● Problem requirements
Count the lines of the listing that contain the string "icon", treating case as significant, and give only the number.

Listing excerpted from a collection
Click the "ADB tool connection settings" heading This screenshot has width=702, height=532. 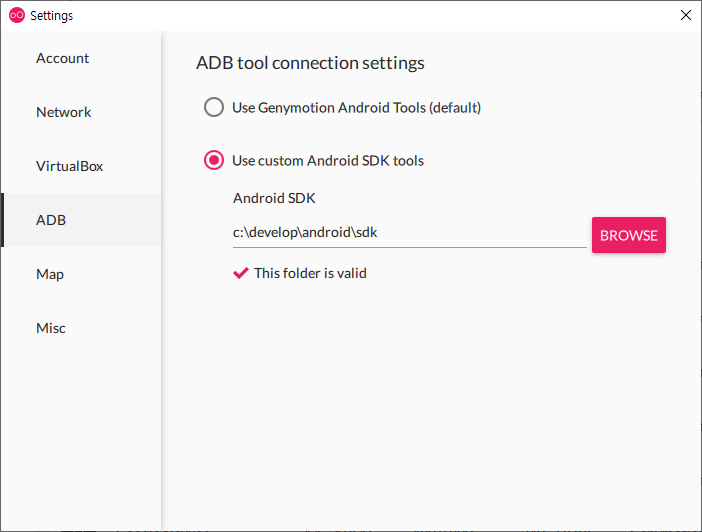[310, 63]
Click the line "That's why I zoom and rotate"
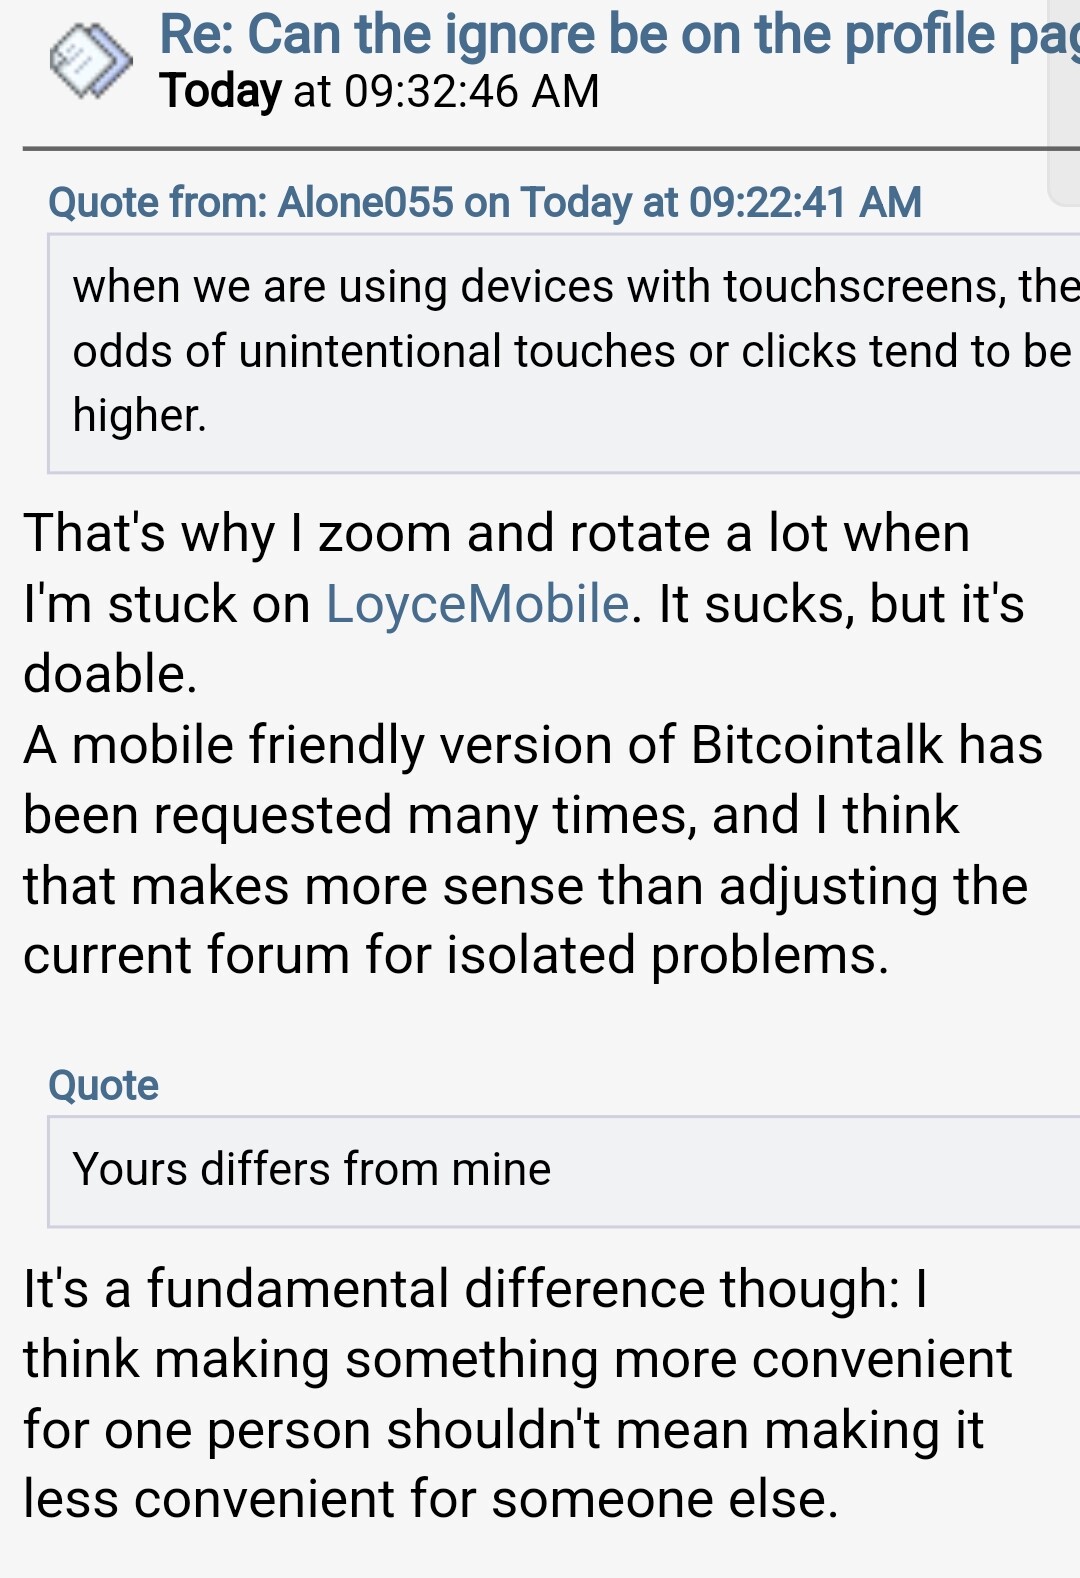The image size is (1080, 1578). pos(497,533)
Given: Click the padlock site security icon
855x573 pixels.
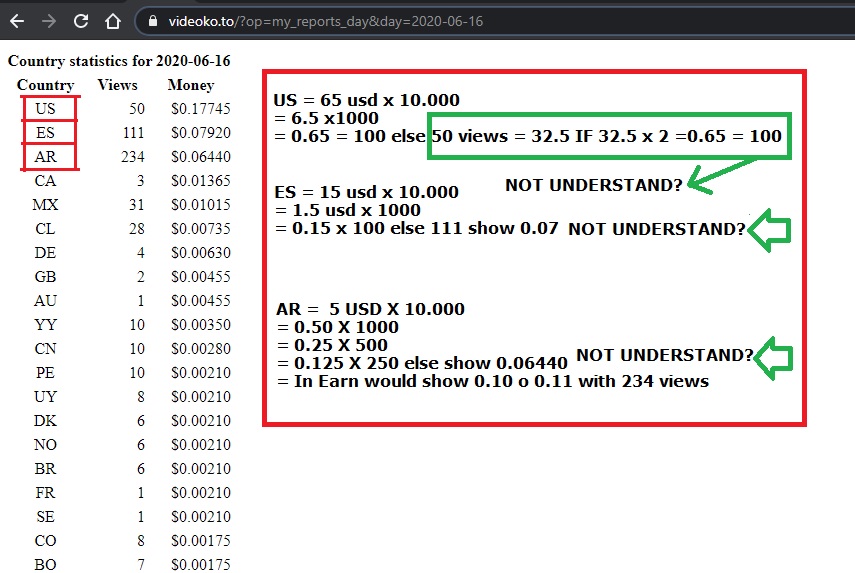Looking at the screenshot, I should point(153,21).
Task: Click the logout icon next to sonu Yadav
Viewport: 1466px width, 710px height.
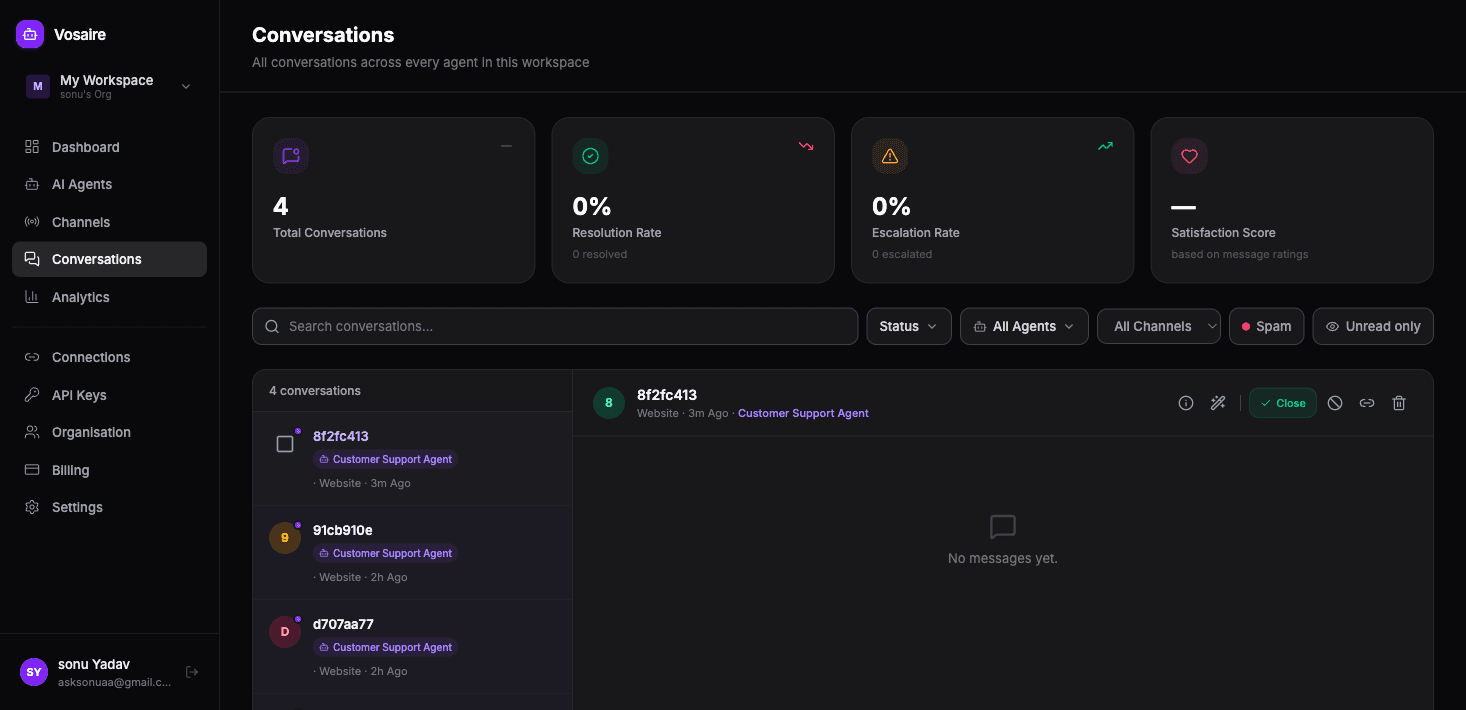Action: coord(192,672)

● Completed exercise
2